-------- DATA FOR REVIEW

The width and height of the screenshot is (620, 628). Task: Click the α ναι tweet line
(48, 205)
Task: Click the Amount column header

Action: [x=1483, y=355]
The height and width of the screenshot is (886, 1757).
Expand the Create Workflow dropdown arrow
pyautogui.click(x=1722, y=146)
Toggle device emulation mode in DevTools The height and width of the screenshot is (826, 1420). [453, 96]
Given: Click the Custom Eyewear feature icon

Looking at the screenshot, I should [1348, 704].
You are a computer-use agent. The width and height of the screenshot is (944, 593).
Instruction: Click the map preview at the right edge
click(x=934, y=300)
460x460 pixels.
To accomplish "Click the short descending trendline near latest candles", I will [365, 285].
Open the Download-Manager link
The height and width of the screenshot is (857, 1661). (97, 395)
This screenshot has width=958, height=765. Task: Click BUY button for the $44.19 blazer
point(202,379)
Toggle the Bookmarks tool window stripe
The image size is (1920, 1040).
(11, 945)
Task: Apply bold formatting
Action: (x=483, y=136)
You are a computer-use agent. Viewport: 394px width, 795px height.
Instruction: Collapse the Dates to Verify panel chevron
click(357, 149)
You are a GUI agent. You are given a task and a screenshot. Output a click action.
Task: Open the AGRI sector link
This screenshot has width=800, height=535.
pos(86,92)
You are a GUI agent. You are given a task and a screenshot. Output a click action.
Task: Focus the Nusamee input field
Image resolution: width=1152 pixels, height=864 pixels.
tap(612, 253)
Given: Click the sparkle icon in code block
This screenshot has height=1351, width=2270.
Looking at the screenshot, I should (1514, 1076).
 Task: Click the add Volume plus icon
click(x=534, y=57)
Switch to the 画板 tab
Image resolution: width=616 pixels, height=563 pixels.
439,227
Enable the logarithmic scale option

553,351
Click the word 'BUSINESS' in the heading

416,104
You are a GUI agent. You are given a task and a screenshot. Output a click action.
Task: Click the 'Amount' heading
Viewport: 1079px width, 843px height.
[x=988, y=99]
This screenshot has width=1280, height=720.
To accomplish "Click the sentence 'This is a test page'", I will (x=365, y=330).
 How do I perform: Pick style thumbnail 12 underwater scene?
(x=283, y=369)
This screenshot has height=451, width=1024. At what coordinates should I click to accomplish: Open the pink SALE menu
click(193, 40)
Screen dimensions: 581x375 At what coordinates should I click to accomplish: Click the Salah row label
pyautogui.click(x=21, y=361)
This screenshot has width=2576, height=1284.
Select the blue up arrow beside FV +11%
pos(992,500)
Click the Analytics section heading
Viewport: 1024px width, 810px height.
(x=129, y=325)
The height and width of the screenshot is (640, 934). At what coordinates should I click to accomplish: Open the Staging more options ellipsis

----------------

=== TASK ITEM ===
An exact copy of the lines above, from the one containing "Image resolution: width=616" down to the one containing "This screenshot has width=1280, height=720." and including both, is the whole answer; retype it and nothing else.

=== ANSWER ===
Image resolution: width=616 pixels, height=563 pixels.
439,227
Enable the logarithmic scale option

553,351
Click the word 'BUSINESS' in the heading

416,104
You are a GUI agent. You are given a task and a screenshot. Output a click action.
Task: Click the 'Amount' heading
Viewport: 1079px width, 843px height.
[x=988, y=99]
This screenshot has width=1280, height=720.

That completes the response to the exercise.